=== Exercise description ===
Please restate the data that follows, leaving every word in place.

** Extracted material follows **

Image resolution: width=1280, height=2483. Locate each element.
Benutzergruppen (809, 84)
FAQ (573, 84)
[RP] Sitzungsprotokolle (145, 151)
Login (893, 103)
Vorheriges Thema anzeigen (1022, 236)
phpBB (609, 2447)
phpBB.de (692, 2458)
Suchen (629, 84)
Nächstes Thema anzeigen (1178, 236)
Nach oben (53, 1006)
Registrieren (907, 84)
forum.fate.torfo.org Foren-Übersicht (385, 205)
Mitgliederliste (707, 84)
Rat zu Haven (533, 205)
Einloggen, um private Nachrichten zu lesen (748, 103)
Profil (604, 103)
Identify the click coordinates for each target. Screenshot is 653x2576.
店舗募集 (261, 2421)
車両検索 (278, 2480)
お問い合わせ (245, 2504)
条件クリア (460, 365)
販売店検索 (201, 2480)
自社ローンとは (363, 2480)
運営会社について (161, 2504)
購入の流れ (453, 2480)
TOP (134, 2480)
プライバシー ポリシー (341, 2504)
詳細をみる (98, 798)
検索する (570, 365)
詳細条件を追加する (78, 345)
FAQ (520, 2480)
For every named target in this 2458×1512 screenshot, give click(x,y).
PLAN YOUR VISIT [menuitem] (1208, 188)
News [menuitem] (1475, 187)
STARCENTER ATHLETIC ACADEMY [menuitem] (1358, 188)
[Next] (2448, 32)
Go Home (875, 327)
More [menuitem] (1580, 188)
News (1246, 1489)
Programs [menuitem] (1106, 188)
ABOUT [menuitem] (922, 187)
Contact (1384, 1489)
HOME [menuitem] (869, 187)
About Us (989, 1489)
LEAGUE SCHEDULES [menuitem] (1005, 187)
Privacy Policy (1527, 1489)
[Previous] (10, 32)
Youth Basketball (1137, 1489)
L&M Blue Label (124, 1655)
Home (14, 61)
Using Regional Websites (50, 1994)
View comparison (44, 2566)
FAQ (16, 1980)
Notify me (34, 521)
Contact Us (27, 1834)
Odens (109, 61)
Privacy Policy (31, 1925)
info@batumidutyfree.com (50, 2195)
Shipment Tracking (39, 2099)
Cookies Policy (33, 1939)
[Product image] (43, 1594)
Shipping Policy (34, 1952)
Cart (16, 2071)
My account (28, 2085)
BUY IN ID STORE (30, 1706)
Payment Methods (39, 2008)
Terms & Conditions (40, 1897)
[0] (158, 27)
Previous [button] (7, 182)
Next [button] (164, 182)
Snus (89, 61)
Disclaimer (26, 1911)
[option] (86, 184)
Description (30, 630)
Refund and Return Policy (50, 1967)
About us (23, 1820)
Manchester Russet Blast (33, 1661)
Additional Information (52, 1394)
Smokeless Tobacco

** End of Extracted material **

=== Solution for this problem ===
Image resolution: width=1280, height=2483. Locate each element.
Benutzergruppen (809, 84)
FAQ (573, 84)
[RP] Sitzungsprotokolle (145, 151)
Login (893, 103)
Vorheriges Thema anzeigen (1022, 236)
phpBB (609, 2447)
phpBB.de (692, 2458)
Suchen (629, 84)
Nächstes Thema anzeigen (1178, 236)
Nach oben (53, 1006)
Registrieren (907, 84)
forum.fate.torfo.org Foren-Übersicht (385, 205)
Mitgliederliste (707, 84)
Rat zu Haven (533, 205)
Einloggen, um private Nachrichten zu lesen (748, 103)
Profil (604, 103)
Identify the click coordinates for each target. Screenshot is 653x2576.
店舗募集 (261, 2421)
車両検索 (278, 2480)
お問い合わせ (245, 2504)
条件クリア (460, 365)
販売店検索 (201, 2480)
自社ローンとは (363, 2480)
運営会社について (161, 2504)
購入の流れ (453, 2480)
TOP (134, 2480)
プライバシー ポリシー (341, 2504)
詳細をみる (98, 798)
検索する (570, 365)
詳細条件を追加する (78, 345)
FAQ (520, 2480)
For every named target in this 2458×1512 screenshot, give click(x,y).
PLAN YOUR VISIT [menuitem] (1208, 188)
News [menuitem] (1475, 187)
STARCENTER ATHLETIC ACADEMY [menuitem] (1358, 188)
[Next] (2448, 32)
Go Home (875, 327)
More [menuitem] (1580, 188)
News (1246, 1489)
Programs [menuitem] (1106, 188)
ABOUT [menuitem] (922, 187)
Contact (1384, 1489)
HOME [menuitem] (869, 187)
About Us (989, 1489)
LEAGUE SCHEDULES [menuitem] (1005, 187)
Privacy Policy (1527, 1489)
[Previous] (10, 32)
Youth Basketball (1137, 1489)
L&M Blue Label (124, 1655)
Home (14, 61)
Using Regional Websites (50, 1994)
View comparison (44, 2566)
FAQ (16, 1980)
Notify me (34, 521)
Contact Us (27, 1834)
Odens (109, 61)
Privacy Policy (31, 1925)
info@batumidutyfree.com (50, 2195)
Shipment Tracking (39, 2099)
Cookies Policy (33, 1939)
[Product image] (43, 1594)
Shipping Policy (34, 1952)
Cart (16, 2071)
My account (28, 2085)
BUY IN ID STORE (30, 1706)
Payment Methods (39, 2008)
Terms & Conditions (40, 1897)
[0] (158, 27)
Previous [button] (7, 182)
Next [button] (164, 182)
Snus (89, 61)
Disclaimer (26, 1911)
[option] (86, 184)
Description (30, 630)
Refund and Return Policy (50, 1967)
About us (23, 1820)
Manchester Russet Blast (33, 1661)
Additional Information (52, 1394)
Smokeless Tobacco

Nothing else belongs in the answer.